::: Material provided :::

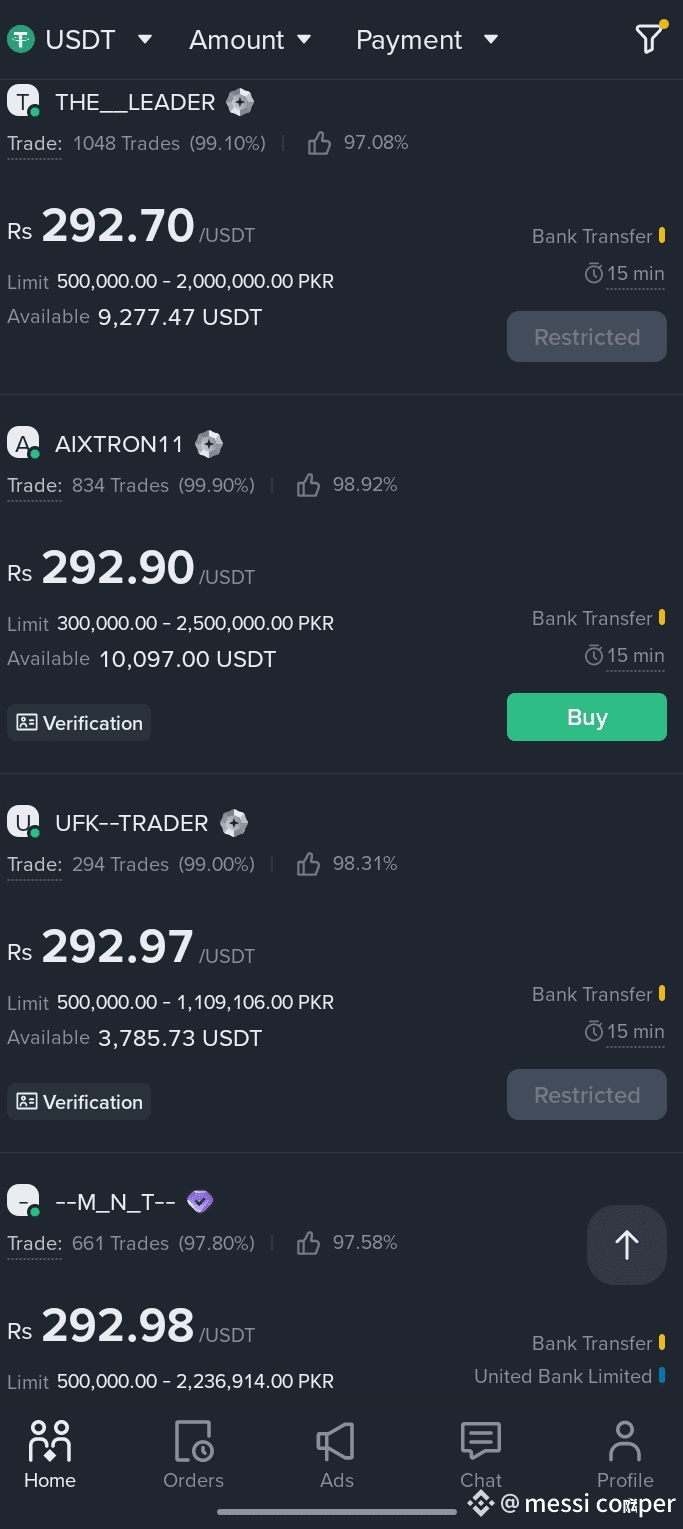Tap thumbs-up icon for UFK--TRADER rating
This screenshot has height=1529, width=683.
click(308, 864)
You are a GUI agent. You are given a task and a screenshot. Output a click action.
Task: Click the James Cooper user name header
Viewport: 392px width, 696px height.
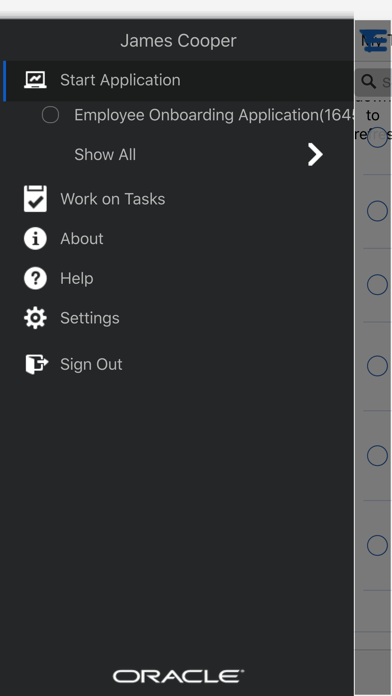coord(178,41)
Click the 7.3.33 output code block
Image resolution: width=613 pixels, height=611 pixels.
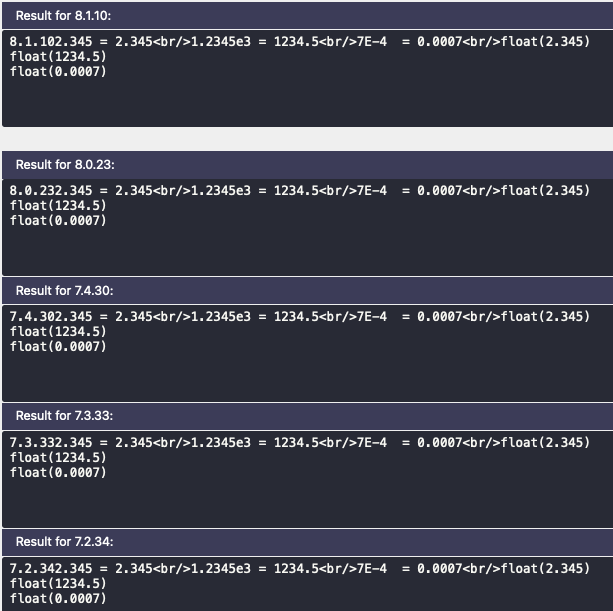coord(307,479)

:::

■ To do:
What is wanted is an exact copy of the lines from the line with "Click the 7.3.33 output code block" through the end of the records, both ends included, pictures excluded.

■ Response below:
Click the 7.3.33 output code block
Image resolution: width=613 pixels, height=611 pixels.
coord(307,479)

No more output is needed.